Its lightweight design also helps a lot. The Mazda2 weighs just 1,050 kg so gets off the line and round corners like a finely poised ballet dancer.

Inside, the simple motif continues with a minimal and ergonomic design applied throughout the cabin.

As you might have guessed, the stripped back simplicity of the Mazda2 makes it remarkably reliable with very very few components or systems prone to failure.

6. Kia Picanto

The second South Korean car on the list, the Kia Picanto is a bit of a dark horse in the super congested city car niche but if you’re looking for something that will drive and drive and drive, you’ll struggle to do better.

Like pretty much every other car on this list, you can choose between a small petrol engine (1.0-litre) and a slightly less small petrol engine (1.25-litre). Neither is particularly fast but you’ll notice the extra pull from the larger unit, especially at low revs.

The ride in the Picanto is decent, if a touch bumpy over rough roads and there's not much body roll in tight, twisty corners.

Oh, and talking of corners, the handling on the Kia is superb. It’s supremely light and pinpoint accurate. It’s an absolute dream to drive!

Unlike a lot of car manufacturers who just boast about building reliable cars, Kia has put its money where its mouth is with a massive seven-year warranty. Yes, there are exclusions — battery, glass, wheel balance, air con — but the nuts and bolts of the car are all covered.

7. Ford Focus

Jumping from Ford Ka+ over the Ford Fiesta to the Ford Focus. The Ford Focus is the quintessential family car, the de-facto ruler of the class since it first launched in 1998. Twenty years later, it’s still leading the way in terms of affordable, family-sized cars.

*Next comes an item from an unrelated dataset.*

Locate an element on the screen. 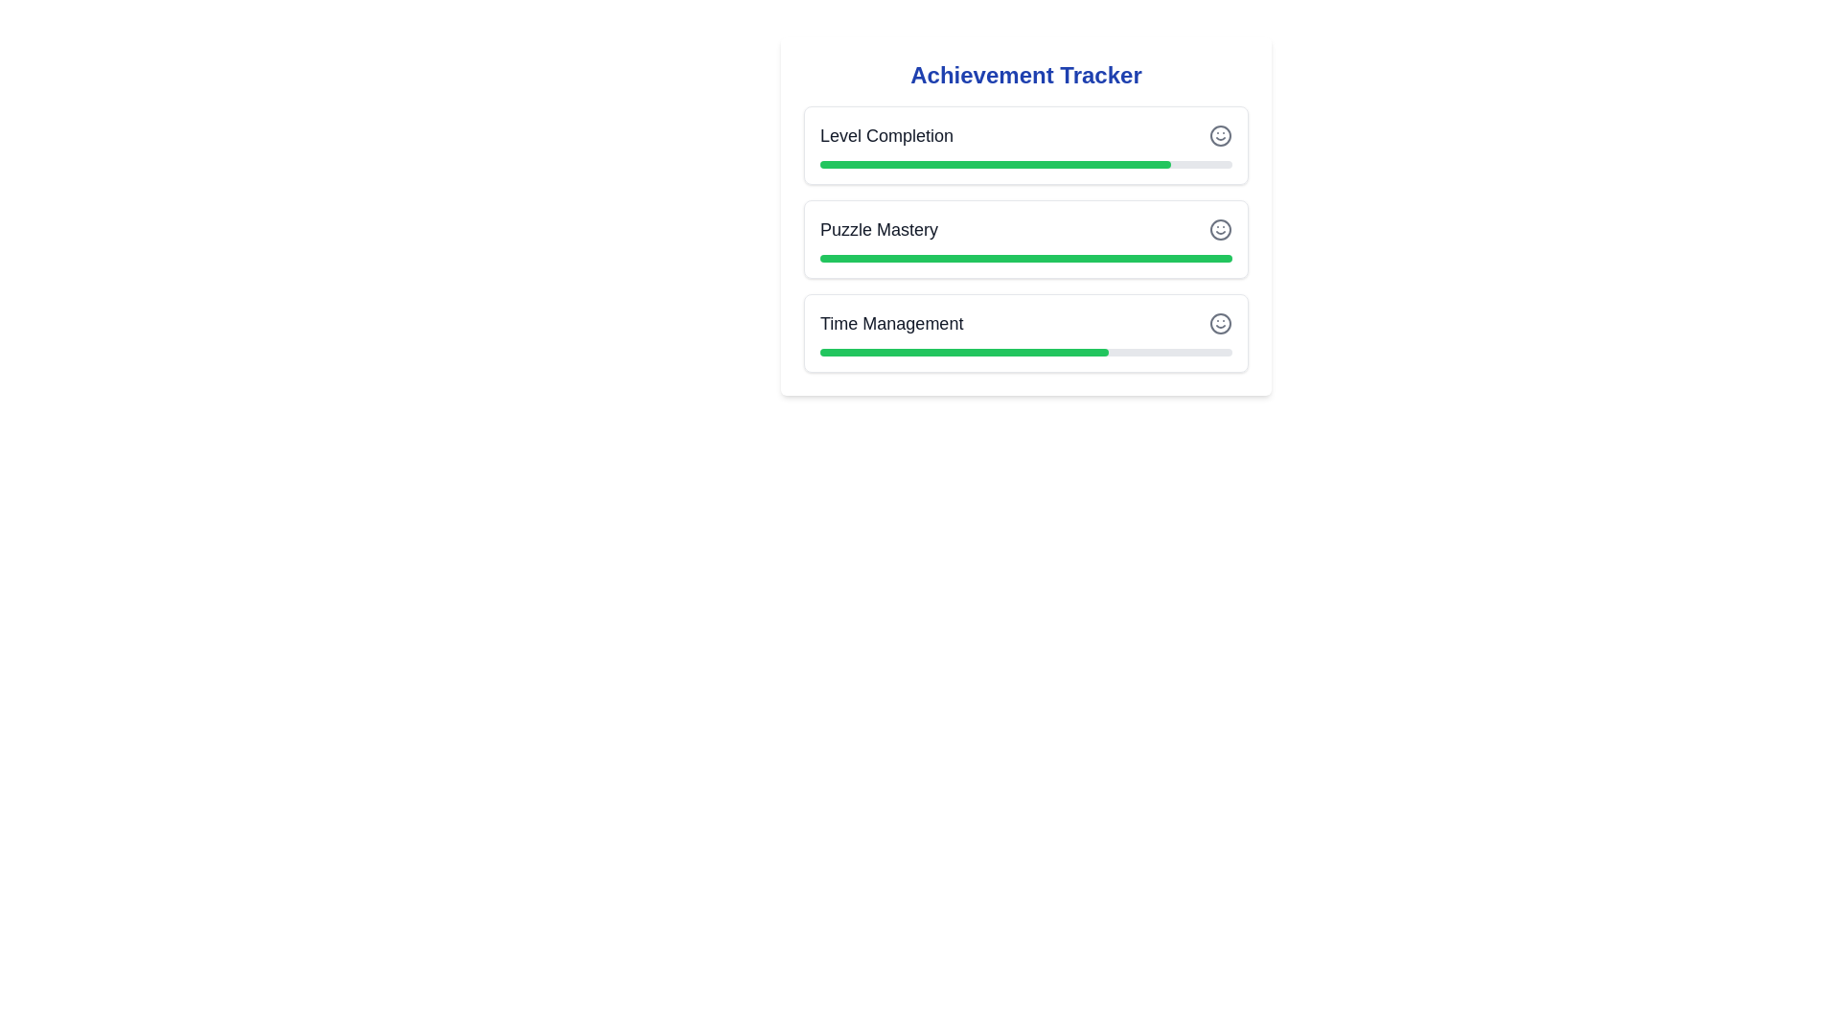 The width and height of the screenshot is (1840, 1035). text label 'Puzzle Mastery' which is prominently displayed in bold black font within the 'Achievement Tracker' section, specifically under 'Level Completion' is located at coordinates (878, 228).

Ford have gone for an ‘If it ain’t broke, don’t fix it’ approach, opting to play it safe with the basic design of the Ford Focus and changing only a few things very gradually with the design in recent years. That approach seems to have worked.

You’ve got Isofix child seat fittings on the rear seats, good all-round headroom and legroom, as well as excellent safety features too, like autonomous braking systems.

8. Peugeot 108

The Peugeot 108 is part of an automotive trio, sharing its chassis, engine, transmission and electrics with the the Toyota Aygo and Citroen C1.

But, just like the Up-Mii-Citigo triangle, there’s enough between these cars for it to be worth considering them individually.

Now into its second generation, Peugeot has ironed out a lot of the niggles we had with its first iteration, which was already a super solid city car.

Style-wise, the 108 fits into Peugeot’s understated range quite nicely. It’s neither brash nor boring and walks a nice line between youth and childishness.

Under the bonnet, you’ve got two engines to choose from — a 1.0-litre petrol and a 1.2-litre petrol — and both are efficient and economical. And while they won’t drag you round the Nurburgring in under ten minutes, they’ll get you about town just fine and they’ll hold their own for short motorway stints.

On the road, it’s a surprisingly sporty affair. The steering's been tightened up a fair bit and new, stiffer suspension makes tight corners a blast.

The cabin’s received a bit of an update too with a nice new design and utilitarian materials used throughout. Higher trim models receive a big infotainment system too, which is a nice bonus for a city car!

9. Toyota Yaris

In either its petrol or petrol-electric hybrid guise, the Toyota Yaris is a fantastic car. For a small car, cabin space is pretty good with a decent amount of legroom all round. You also get a Toyota Touch 2 multimedia system, complete with a 7-inch screen too, so it’s great if you’re keen on your tech.

As an interesting aside, the powerpack included in the car is essentially a mini-version of that in the Prius, so you get a hint of luxury in the Yaris, as well as proper practicality.